### Task to carry out
From the records below, copy out each line that has the word "badge".

### Dataset excerpts
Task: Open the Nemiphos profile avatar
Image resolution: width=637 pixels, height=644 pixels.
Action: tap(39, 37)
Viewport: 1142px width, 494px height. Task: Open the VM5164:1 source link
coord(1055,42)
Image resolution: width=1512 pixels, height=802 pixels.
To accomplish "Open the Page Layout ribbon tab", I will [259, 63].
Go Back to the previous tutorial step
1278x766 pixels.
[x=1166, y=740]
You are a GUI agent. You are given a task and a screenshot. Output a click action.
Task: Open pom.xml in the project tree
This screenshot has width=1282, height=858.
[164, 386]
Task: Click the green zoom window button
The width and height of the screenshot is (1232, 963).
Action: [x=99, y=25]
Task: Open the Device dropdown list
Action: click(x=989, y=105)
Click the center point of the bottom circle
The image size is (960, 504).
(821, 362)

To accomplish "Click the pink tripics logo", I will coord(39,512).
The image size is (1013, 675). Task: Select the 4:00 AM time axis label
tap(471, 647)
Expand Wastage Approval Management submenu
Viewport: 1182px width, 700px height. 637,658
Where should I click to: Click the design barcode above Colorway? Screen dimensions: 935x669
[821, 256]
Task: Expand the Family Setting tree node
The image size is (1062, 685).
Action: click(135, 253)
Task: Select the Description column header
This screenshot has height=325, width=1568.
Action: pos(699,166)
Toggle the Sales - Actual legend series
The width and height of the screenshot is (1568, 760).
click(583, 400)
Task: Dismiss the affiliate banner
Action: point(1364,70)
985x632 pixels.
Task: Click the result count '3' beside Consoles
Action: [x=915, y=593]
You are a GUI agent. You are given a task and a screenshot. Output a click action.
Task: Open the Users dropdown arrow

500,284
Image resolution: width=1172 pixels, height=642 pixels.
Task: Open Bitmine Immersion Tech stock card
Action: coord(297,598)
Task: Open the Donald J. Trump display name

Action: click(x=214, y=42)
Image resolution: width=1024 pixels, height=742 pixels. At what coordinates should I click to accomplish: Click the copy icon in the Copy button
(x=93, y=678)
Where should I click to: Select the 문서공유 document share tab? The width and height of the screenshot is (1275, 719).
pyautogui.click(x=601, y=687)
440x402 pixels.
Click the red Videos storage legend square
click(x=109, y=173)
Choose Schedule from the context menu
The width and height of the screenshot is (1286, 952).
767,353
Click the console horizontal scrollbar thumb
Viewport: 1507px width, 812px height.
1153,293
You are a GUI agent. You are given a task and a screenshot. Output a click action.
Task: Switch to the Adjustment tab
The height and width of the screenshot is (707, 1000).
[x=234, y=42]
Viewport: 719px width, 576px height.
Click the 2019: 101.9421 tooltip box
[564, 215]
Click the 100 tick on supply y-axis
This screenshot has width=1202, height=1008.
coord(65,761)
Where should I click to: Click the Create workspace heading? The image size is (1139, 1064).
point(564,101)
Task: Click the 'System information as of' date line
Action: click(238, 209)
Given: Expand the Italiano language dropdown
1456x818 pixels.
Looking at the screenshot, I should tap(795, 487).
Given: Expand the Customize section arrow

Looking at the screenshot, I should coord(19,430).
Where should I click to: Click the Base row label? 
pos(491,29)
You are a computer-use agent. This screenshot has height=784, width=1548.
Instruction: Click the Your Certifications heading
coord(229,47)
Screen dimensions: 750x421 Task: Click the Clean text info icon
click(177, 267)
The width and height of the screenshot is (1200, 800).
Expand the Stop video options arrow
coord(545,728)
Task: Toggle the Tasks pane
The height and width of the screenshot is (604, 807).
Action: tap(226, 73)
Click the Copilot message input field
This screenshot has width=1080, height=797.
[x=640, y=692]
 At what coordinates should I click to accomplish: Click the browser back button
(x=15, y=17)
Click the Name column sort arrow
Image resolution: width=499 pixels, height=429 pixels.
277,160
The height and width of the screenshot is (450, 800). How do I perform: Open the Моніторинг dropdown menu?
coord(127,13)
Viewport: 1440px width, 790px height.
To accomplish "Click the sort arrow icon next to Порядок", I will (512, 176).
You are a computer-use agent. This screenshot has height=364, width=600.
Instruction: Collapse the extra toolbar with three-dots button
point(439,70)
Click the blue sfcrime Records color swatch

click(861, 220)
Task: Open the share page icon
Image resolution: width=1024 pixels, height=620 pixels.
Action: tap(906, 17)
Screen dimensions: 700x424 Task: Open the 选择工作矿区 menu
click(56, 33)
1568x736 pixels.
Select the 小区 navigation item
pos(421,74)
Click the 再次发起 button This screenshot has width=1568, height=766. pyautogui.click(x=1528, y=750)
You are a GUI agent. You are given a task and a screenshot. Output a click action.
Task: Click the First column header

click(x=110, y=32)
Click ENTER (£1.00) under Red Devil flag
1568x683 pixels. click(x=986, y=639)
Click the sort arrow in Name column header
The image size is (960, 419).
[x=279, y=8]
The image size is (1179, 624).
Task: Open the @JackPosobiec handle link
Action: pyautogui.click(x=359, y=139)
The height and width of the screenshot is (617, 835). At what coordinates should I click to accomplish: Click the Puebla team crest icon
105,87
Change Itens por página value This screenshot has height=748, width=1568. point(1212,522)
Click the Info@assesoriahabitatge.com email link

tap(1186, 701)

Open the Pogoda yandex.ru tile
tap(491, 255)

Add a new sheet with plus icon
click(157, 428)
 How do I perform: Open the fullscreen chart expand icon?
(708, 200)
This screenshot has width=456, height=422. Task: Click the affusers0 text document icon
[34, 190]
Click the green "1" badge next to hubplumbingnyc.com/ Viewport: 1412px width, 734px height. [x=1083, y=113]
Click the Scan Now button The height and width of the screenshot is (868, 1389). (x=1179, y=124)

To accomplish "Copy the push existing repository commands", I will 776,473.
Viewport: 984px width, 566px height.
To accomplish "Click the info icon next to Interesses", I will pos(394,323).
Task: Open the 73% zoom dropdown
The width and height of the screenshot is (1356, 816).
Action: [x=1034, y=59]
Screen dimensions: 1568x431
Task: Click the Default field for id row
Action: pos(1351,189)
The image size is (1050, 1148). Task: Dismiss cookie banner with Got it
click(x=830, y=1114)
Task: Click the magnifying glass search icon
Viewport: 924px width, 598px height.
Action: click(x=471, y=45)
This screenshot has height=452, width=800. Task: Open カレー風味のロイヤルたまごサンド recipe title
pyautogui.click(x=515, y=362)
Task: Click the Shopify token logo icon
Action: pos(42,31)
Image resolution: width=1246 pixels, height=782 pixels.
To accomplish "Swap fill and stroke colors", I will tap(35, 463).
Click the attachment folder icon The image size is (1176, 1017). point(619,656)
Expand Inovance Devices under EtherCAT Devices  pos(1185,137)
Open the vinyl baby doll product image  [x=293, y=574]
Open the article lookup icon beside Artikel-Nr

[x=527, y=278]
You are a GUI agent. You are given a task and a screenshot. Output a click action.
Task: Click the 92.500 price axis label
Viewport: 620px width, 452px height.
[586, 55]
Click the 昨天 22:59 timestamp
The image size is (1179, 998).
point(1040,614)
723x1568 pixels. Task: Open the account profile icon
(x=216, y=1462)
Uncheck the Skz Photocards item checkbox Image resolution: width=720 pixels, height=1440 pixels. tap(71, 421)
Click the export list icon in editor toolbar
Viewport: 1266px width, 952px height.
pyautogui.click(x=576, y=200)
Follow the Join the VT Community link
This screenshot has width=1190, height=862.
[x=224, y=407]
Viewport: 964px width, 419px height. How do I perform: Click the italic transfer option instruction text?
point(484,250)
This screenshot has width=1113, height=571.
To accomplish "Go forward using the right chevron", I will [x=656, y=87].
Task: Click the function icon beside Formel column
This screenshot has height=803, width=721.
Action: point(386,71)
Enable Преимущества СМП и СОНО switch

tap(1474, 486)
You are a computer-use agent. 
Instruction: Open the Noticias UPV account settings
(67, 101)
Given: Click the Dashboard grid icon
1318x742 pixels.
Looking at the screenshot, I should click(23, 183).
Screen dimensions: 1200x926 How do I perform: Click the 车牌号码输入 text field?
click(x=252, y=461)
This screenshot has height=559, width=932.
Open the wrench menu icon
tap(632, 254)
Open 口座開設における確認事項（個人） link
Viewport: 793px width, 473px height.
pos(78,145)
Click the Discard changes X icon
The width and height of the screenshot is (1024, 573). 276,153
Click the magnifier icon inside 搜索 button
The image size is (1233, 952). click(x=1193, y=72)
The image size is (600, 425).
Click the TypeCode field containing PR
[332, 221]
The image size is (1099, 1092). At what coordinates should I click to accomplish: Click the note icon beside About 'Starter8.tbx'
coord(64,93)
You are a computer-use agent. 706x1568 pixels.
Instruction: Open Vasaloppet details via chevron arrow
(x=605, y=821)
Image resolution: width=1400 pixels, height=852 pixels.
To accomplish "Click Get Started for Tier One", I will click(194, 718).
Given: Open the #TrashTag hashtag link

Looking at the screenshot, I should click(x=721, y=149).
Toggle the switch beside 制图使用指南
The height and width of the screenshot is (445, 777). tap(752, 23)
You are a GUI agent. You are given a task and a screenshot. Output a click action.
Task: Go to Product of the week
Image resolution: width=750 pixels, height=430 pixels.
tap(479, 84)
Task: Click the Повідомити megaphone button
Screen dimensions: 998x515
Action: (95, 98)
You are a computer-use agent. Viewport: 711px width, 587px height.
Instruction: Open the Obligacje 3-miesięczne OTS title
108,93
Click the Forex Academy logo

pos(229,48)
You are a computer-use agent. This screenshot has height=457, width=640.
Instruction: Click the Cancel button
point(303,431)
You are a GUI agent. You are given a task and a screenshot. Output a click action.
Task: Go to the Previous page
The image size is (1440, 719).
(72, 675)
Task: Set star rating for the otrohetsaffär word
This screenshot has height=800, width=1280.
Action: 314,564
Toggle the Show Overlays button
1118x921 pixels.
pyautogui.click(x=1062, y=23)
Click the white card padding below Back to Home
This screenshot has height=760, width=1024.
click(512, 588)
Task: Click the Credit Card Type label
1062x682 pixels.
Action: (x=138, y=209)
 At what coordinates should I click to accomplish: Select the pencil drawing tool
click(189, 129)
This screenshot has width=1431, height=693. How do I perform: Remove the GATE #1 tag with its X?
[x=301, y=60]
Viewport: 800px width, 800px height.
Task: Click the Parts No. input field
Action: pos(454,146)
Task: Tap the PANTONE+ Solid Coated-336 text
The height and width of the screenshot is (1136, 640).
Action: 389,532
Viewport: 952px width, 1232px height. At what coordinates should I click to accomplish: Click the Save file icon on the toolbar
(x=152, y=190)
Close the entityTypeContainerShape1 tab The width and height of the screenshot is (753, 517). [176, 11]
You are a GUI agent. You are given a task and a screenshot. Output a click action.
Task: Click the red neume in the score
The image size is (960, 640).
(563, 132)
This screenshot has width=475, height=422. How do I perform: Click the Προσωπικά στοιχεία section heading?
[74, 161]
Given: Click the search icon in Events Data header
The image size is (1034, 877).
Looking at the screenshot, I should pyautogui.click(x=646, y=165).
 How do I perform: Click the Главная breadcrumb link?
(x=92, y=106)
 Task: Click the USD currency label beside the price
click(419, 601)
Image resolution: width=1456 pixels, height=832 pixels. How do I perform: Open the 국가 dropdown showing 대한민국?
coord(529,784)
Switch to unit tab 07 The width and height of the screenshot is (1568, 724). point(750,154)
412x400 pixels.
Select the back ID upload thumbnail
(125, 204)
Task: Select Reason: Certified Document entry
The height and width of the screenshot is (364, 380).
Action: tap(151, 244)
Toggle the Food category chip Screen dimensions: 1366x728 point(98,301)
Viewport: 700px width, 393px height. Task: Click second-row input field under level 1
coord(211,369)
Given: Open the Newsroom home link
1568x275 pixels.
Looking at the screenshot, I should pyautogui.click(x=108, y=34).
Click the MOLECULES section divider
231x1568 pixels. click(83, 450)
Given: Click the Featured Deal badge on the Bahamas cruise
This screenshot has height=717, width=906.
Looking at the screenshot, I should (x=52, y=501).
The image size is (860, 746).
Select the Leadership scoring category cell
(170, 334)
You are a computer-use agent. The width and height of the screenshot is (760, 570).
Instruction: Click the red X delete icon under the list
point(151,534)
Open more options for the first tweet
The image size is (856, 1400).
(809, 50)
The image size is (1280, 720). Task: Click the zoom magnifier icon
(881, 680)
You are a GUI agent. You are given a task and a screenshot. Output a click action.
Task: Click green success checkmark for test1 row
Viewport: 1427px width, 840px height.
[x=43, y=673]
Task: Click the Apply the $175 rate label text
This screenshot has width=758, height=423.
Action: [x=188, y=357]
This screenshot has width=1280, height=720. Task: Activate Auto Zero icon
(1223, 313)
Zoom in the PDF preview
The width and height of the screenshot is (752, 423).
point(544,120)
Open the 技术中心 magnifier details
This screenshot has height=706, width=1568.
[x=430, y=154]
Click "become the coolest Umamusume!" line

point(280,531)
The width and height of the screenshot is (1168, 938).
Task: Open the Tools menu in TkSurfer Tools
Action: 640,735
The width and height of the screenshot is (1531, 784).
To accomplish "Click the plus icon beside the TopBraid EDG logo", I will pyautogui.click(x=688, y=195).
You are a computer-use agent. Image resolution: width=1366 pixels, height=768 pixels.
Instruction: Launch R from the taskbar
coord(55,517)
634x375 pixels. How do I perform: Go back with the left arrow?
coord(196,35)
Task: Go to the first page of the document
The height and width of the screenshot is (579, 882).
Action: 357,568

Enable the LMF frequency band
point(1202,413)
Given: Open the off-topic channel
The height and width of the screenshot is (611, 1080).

### Result for this exercise
Click the green "1" badge next to hubplumbingnyc.com/ Viewport: 1412px width, 734px height. [x=1083, y=113]
Given: Click the Featured Deal badge on the Bahamas cruise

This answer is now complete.